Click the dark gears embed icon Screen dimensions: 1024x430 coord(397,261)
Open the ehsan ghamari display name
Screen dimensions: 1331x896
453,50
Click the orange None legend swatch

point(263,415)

────────────────────────────────────────

→ **TASK REQUIREMENTS**
Could you print all of the entries again exactly as they stand?

→ **ANSWER AREA**
Click the dark gears embed icon Screen dimensions: 1024x430 coord(397,261)
Open the ehsan ghamari display name
Screen dimensions: 1331x896
453,50
Click the orange None legend swatch

point(263,415)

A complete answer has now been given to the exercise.